New Linguistic Forensics Of Statement Ordered In Tajik MMA Fighter's Trial

By RFE/RL's Tajik Service

DUSHANBE -- A court in Tajikistan has ordered new linguistic forensics into a video statement by a noted mixed-martial-arts (MMA) fighter from the Gorno-Badakhshan Autonomous Region.

The court's decision was announced as the trial of Chorshanbe Chorshanbiev, who is charged with making online calls for forced change of the Central Asian country's constitutional order, resumed inside a detention center in Dushanbe on March 29.

The charge against the athlete and blogger stems from a video statement he made in the wake of violent protests in Gorno-Badakhshan's capital, Khorugh, that broke out in November 2021 after security forces fatally wounded a local man wanted on charges of kidnapping.

In his video statement, Chorshanbiev condemned the actions of security forces that led to the death of the man and called on Tajiks "and all the peoples of the country to rise against injustice, unjust deaths of innocent people."

The court decided to send Chorshanbiev's video statement for additional linguistic studies after expert Yelizaveta Koltunova of the Institute of Linguistics and Journalism in the Russian city of Nizhny Novgorod testified that Chorshanbiev's statement did not contain any "psychosocial or linguistic elements of calls for violence, including disruption of the foundations of the society and state."

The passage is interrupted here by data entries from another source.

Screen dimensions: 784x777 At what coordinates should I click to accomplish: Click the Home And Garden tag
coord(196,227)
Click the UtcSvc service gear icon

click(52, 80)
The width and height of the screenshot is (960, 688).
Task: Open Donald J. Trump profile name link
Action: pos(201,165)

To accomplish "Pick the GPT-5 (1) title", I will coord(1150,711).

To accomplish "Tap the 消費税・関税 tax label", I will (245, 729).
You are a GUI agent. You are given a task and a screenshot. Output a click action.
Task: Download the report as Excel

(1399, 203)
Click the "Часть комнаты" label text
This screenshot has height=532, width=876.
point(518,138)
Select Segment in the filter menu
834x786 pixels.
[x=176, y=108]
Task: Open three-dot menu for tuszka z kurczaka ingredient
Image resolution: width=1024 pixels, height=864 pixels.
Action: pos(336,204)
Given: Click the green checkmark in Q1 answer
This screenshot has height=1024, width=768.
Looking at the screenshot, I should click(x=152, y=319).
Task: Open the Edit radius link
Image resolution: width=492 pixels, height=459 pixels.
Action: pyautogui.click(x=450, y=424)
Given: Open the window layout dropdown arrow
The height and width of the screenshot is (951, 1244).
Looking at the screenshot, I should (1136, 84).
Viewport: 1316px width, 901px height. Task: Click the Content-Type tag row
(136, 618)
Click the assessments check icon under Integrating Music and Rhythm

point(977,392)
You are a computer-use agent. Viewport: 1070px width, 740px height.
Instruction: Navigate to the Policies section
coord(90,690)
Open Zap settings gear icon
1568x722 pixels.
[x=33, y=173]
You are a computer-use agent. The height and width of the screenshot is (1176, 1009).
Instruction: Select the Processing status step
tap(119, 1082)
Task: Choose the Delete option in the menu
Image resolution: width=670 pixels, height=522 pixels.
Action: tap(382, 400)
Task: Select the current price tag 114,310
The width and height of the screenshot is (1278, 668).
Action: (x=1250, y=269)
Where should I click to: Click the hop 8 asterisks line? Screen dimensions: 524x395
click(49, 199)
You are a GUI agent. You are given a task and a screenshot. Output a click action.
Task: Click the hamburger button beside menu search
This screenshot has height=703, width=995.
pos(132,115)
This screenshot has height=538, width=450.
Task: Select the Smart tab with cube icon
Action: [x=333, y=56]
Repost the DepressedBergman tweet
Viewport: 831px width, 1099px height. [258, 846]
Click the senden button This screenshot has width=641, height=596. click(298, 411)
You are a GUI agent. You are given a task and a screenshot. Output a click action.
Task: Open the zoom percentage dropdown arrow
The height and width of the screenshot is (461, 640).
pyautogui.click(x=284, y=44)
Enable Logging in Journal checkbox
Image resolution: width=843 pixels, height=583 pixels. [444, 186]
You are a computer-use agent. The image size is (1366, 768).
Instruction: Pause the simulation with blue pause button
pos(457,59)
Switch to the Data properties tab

The 26-year-old native of Gorno-Badakhshan, who prefers to identify himself not as a Tajik, but as a Pamiri, was arrested in late December when he arrived in Dushanbe from Russia, where he had lived for many years but been deported over a traffic violation last year.

If convicted, Chorshanbiev would face up to 15 years in prison.

The rallies in Khorugh in November lasted for several days as thousands of local residents demanded justice for the man killed by security forces.

Protests are rare in the tightly controlled state of 9.5 million, where President Emomali Rahmon has ruled for nearly three decades.

Tensions between the government and residents of the nominally autonomous Gorno-Badakhshan region have simmered ever since a five-year civil war broke out shortly after the collapse of the Soviet Union in 1991.

A linguistically and ethnically distinct region, Gorno-Badakhshan has been home to rebels who fought government forces during the conflict.